The High Court has ruled the foundation trust regulator Monitor has been unlawful in its interpretation of the private patient income cap.

The cap limits the income foundation trusts are able to earn from private patients. The trade union Unison brought a judicial review arguing that Monitor was breaking the law by allowing foundations to not count private patient income if it had been channelled through structures such as charities.

In his judgement, issued this morning, Mr Justice Cranston ruled that “Monitor has misdirected itself in law” and must amend its rules so as to capture more income when it calculates the cap.

He said that must mean “any income from an intermediate structure, imposed to perform private work… is caught by the cap”, including income accounted for as “rent” or “charitable donations”, which was “in reality” and “origin” derived from providing services to private patients.

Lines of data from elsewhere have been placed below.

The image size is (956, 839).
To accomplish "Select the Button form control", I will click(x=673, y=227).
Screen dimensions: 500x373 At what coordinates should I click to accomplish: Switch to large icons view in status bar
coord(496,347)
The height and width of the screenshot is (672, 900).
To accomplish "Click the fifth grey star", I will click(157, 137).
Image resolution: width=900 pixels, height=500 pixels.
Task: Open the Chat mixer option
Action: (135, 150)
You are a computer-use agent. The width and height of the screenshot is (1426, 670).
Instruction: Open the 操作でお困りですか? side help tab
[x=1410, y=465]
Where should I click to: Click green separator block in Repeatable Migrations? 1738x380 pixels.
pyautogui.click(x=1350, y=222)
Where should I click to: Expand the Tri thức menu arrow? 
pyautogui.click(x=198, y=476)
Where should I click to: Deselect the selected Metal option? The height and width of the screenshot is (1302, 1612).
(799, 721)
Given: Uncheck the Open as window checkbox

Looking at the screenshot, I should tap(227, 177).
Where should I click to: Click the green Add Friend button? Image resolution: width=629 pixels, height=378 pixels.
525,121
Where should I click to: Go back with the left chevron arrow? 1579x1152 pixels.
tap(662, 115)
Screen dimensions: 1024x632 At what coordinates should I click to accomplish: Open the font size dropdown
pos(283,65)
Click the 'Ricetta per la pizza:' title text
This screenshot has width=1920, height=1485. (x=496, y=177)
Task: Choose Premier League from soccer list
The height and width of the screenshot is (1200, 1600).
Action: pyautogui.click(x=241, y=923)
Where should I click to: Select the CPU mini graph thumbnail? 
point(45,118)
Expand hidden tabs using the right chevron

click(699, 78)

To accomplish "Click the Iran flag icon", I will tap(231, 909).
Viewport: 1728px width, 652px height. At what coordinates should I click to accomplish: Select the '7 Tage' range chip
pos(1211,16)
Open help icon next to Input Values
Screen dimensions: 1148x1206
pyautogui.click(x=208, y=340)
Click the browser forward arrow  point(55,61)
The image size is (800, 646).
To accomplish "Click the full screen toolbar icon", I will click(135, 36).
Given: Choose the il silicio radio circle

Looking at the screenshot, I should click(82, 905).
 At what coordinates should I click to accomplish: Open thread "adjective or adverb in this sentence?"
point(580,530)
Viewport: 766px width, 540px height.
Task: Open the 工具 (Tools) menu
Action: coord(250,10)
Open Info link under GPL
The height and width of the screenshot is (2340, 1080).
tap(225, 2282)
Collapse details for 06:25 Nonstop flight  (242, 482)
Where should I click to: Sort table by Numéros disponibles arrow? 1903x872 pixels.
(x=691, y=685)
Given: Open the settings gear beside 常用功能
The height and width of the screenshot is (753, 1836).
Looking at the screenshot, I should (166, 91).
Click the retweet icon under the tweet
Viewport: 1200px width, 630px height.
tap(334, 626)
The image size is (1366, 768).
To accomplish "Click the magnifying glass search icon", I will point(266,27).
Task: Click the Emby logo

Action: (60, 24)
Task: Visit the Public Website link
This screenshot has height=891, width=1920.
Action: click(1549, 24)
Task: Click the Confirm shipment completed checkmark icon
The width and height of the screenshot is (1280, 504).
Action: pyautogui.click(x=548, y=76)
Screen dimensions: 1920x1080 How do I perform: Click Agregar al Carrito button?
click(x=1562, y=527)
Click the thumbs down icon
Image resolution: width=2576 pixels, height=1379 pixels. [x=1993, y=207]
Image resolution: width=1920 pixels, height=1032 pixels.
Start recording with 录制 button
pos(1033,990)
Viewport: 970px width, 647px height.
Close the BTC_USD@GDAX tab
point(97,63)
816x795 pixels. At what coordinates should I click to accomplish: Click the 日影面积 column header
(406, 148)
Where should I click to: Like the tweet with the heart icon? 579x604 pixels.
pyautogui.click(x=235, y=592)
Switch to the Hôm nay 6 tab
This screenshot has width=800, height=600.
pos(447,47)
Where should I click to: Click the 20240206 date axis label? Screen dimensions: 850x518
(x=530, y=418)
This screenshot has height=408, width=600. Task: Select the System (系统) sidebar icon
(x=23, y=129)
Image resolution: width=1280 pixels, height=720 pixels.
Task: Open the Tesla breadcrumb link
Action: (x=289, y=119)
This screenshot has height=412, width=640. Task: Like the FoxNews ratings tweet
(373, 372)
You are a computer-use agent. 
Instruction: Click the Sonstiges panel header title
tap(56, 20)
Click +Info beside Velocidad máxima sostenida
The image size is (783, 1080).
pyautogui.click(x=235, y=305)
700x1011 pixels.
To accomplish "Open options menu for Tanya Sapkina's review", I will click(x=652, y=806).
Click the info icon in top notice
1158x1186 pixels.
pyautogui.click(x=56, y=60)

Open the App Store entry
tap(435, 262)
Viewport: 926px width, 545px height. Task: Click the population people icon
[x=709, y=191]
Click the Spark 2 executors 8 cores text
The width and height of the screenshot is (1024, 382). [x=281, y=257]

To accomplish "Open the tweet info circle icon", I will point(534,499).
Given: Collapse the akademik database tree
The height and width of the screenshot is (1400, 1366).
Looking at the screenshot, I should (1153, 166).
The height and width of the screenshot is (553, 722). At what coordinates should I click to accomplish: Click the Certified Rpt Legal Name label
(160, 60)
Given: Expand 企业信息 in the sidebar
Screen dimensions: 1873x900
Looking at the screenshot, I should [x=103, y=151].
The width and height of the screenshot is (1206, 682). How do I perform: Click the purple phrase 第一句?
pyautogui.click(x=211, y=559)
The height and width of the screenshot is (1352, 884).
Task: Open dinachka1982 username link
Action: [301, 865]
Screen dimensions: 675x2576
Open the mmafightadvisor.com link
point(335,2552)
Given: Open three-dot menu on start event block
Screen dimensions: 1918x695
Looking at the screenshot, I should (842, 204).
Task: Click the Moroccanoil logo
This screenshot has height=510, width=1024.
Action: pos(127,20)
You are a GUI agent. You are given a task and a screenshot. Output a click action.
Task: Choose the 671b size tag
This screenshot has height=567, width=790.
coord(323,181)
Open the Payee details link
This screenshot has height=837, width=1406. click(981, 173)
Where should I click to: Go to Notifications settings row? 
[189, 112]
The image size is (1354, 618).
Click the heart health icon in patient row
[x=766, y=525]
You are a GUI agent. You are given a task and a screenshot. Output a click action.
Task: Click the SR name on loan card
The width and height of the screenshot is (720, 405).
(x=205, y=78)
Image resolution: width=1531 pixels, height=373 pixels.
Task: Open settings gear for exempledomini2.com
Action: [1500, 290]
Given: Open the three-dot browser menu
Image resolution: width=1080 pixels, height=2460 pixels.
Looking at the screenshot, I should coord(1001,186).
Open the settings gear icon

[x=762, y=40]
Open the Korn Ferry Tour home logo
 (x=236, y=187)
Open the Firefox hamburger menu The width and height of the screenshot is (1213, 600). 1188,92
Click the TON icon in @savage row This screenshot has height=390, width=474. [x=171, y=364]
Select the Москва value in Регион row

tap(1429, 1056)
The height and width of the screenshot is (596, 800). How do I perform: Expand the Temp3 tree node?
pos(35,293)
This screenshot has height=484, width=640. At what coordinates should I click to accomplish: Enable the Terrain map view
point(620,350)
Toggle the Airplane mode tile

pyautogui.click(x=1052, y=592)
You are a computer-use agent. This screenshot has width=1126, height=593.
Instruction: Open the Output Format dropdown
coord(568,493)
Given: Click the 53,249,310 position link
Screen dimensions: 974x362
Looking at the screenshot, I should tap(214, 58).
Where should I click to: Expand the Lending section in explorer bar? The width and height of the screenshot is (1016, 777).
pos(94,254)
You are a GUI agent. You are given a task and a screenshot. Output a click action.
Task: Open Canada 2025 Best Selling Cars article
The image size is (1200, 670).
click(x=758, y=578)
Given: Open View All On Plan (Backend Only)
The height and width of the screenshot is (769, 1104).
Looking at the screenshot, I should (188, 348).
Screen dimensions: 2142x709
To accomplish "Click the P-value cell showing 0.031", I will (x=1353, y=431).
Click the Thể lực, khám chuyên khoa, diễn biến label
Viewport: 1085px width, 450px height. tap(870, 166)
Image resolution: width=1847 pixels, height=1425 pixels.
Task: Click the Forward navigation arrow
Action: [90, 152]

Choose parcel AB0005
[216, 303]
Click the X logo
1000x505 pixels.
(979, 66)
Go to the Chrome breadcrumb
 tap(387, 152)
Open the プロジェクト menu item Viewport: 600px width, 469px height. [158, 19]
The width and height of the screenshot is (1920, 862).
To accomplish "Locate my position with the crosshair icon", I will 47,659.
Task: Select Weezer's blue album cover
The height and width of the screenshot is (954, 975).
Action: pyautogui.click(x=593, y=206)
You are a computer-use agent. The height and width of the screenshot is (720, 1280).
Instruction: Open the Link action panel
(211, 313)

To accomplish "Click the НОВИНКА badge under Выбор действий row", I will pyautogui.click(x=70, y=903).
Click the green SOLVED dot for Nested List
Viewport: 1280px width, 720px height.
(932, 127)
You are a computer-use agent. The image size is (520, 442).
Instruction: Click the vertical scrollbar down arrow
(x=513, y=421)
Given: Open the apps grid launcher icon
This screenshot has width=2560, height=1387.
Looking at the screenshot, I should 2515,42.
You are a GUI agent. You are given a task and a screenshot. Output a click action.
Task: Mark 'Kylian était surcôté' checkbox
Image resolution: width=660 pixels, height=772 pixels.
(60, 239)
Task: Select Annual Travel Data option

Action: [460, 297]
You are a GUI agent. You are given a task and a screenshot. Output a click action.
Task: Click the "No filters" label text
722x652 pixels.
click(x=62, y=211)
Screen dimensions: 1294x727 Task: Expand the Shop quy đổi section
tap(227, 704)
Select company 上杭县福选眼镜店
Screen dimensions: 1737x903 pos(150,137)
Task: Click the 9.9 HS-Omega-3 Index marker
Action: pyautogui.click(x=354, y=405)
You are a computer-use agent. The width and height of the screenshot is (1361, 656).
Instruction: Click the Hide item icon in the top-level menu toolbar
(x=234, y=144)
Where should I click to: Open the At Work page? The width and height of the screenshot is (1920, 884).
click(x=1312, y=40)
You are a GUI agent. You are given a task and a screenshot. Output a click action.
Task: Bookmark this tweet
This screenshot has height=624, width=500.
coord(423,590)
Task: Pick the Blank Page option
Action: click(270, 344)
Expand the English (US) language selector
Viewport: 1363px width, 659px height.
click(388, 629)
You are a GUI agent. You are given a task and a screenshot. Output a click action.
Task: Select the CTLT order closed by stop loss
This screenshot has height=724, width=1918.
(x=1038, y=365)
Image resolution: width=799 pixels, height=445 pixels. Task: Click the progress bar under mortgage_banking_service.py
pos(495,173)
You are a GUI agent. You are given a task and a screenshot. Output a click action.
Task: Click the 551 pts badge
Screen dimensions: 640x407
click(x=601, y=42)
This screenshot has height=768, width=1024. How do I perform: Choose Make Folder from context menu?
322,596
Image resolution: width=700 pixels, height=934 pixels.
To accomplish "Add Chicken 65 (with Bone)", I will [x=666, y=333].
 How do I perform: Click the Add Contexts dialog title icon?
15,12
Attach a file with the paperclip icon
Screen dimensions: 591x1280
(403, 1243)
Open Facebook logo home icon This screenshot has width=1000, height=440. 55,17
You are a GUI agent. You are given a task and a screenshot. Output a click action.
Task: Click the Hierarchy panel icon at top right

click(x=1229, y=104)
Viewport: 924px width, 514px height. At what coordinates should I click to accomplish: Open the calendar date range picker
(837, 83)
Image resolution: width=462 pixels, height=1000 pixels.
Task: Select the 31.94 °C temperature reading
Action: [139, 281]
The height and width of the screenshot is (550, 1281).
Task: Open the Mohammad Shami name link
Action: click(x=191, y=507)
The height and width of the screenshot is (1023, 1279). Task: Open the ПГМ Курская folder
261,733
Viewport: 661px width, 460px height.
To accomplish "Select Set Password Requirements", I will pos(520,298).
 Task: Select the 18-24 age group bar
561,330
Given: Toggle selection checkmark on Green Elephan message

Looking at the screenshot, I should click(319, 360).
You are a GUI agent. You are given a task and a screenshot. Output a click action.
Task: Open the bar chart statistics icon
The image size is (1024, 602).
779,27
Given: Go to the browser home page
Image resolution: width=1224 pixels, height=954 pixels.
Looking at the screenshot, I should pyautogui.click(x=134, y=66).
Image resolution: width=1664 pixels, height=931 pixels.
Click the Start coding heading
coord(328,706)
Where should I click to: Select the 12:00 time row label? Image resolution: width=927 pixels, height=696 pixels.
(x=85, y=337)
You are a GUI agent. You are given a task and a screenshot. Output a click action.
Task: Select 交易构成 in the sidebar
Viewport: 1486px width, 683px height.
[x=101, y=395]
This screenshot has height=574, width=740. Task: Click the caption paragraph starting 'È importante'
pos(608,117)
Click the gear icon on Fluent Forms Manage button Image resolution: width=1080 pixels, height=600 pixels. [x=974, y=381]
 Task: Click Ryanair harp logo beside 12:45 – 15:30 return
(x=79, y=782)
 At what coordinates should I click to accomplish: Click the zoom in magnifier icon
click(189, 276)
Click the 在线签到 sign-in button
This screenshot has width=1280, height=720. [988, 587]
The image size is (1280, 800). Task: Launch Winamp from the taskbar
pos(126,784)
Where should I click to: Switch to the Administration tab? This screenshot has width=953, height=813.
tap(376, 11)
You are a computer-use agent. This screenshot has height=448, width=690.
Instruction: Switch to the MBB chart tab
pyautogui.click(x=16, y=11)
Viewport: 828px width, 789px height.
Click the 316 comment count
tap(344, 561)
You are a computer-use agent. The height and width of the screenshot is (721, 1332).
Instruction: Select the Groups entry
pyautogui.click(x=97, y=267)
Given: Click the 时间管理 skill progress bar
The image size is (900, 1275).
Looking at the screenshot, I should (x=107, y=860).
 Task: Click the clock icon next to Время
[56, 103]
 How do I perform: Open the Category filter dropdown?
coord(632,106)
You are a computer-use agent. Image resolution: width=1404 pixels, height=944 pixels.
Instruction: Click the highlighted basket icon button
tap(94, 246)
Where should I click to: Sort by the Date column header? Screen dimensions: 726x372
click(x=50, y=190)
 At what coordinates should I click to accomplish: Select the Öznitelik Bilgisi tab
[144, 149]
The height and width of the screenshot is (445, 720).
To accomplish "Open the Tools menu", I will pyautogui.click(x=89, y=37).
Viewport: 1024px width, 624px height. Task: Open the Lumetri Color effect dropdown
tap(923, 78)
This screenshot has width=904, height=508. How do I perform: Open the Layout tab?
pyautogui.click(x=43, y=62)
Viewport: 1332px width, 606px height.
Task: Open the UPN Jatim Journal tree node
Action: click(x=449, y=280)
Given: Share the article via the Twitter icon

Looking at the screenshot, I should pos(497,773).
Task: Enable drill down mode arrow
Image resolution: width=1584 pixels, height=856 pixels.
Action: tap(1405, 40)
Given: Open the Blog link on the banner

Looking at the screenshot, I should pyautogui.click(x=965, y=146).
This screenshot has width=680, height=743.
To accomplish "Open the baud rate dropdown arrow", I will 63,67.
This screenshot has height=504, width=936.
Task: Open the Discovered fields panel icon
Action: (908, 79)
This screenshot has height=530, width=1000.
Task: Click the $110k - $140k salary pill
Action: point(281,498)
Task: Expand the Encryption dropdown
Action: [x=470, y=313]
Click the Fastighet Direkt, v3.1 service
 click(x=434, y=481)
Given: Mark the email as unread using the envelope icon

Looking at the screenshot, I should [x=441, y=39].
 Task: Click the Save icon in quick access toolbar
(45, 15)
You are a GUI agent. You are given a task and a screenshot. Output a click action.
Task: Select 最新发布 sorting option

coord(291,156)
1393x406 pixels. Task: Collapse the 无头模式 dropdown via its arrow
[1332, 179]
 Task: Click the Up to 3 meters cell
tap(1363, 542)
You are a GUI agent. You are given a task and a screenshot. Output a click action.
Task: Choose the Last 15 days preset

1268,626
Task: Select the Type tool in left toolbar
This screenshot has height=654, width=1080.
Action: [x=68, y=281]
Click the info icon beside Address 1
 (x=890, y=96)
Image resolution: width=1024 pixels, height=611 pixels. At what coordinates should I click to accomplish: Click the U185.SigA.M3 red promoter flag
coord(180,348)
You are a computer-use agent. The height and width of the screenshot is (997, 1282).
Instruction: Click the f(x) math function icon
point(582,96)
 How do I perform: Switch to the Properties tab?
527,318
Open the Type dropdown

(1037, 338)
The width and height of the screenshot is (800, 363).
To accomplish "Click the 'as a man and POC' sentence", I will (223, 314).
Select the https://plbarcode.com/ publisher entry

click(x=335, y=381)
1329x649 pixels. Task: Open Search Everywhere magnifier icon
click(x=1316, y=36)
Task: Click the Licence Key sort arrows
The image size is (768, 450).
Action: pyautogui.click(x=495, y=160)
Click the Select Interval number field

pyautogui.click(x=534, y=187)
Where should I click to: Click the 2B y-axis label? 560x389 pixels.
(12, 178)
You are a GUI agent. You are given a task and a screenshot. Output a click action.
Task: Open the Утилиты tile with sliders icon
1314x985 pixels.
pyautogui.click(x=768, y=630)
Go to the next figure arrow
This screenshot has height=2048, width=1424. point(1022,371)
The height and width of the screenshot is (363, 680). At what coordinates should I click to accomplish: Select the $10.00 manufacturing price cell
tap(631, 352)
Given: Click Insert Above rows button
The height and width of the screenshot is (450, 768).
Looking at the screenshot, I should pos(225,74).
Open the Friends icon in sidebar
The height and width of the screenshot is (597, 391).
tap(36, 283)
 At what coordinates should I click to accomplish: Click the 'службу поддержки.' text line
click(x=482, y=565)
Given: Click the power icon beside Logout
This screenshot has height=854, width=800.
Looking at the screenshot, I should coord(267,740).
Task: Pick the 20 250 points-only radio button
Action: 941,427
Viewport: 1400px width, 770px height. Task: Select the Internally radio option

Last year Monitor consulted on its interpretation and tightened its rules to capture more income under the cap but not as much as the judge has now ruled should be included.

In his judgement today Mr Justice Cranston criticised the way Monitor conducted that consultation saying it failed to give “any real consideration of the statutory” issues at stake, instead focusing on the apparent “unworkability and adverse consequences” of Unison’s demands for the cap to be extended.

“Whether [Monitor’s interpretation] fitted with the statutory concept does not seem to have entered the board’s deliberations, or if it did, it was certainly not at the forefront,” the judge said.

He said his ruling against Monitor did not mean he necessarily endorsed Unison’s favoured extension to include all forms of income ultimately derived from private patients.

However he was clear that the interpretation of cap needed to be changed in order to capture more sources of income than Monitor currently requires. He said too that it was not correct to argue that a ruling against Monitor would have “unjust, inconvenient or absurd consequences”, as Monitor and the Foundation Trust Network have suggested by saying it would lead to endless tracing exercises to identify the source of funds.

But he refused to rule that past financial accounts of foundation trusts – including those for 2008-09 - be unravelled and recalculated to include private patient income previously left out. He said the latter would be “unduly disruptive and a waste of public resources”.

Unison general secretary Dave Prentis said: “Today’s decision is a victory for NHS patients. The bill introducing foundation trusts allowed them to treat private patients, but included a safety net of a cash limit.  That limit was designed to ensure that private patients could not buy their way to the front of the queue at the expense of NHS patients.”

Monitor has accepted the ruling and said it would now amend its approach. Its executive chairman William Moyes said: “This is a complicated issue as was demonstrated by the various arguments in court and the divergence of views we received when we consulted on our interpretation of the cap. We accept the outcome of this judicial review and will now focus on amending the regulatory framework in line with the ruling of the court.

The government is already reviewing the working of the cap, which could result in a removal or relaxation of it. In this respect Mr Moyes said: “We are also hopeful that government’s review of this piece of legislation will address any remaining concerns or doubts that may exist regarding the application of the cap.”